Well, the polling data are in! And, the results: people are just as confused about health reform today as they were when it passed a year ago; maybe, more so. In fact, 22 percent of those polled by the Kaiser Family Foundation believe health care reform has already been repealed and another 26 percent aren’t sure.
How could it be that one year after health reform was passed and dozens of provisions have already gone into effect that 48 percent aren’t sure if it has been repealed and 53 percent are still confused about what it is (the exact same percentage as the day the Affordable Care Act was passed)?
Democrats believed that once they had passed health reform, people would like it. They knew there would be some difficulty protecting the law from attack (since the big provisions don’t go into effect until 2014), so they front-loaded the Act with provisions they thought would be very popular: beginning to close the “donut hole” in Medicare drug coverage (including $250 checks for seniors, summer 2010); eliminating pre-existing condition clauses for children; allowing young adults to stay on their parent’s health plans even if they are not dependents or in school; ending lifetime limits on benefits, and establishing high risk pools for those who have had a hard time finding coverage.

### YOUR OBJECTIVE
Answer these from the health reform passage:
(a) What percentage of people polled by the Kaiser Family Foundation believe health care reform has already been repealed?
(b) What percentage are still confused about what the law is?
(c) In what year do the big provisions go into effect?
The entries after the health reform passage are separate material with no connection to it.

### DATA UNDER STUDY
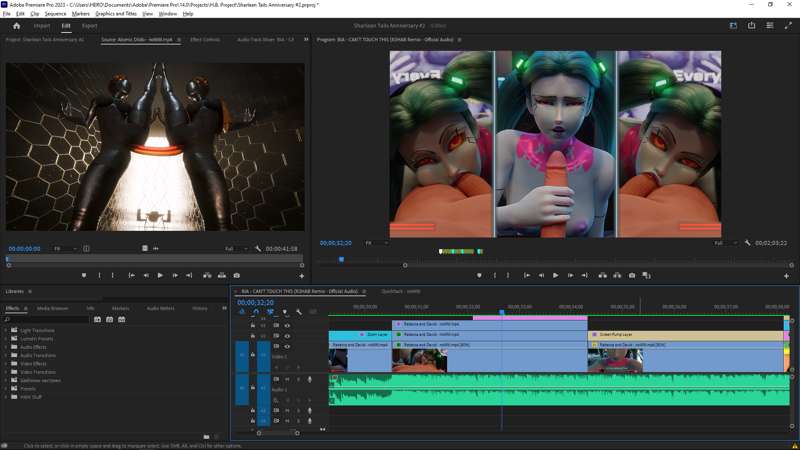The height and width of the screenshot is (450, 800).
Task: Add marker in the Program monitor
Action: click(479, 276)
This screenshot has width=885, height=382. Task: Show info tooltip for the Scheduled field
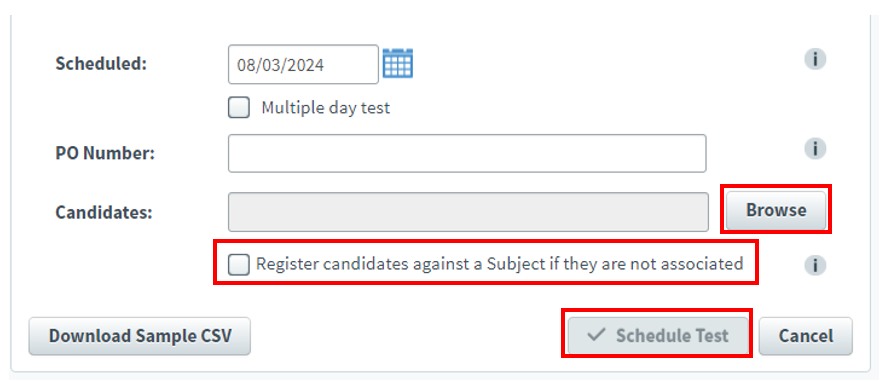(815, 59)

==

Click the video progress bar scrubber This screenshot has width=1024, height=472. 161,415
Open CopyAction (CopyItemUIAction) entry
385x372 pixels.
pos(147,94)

### SOLUTION
(a) 22 percent
(b) 53 percent
(c) 2014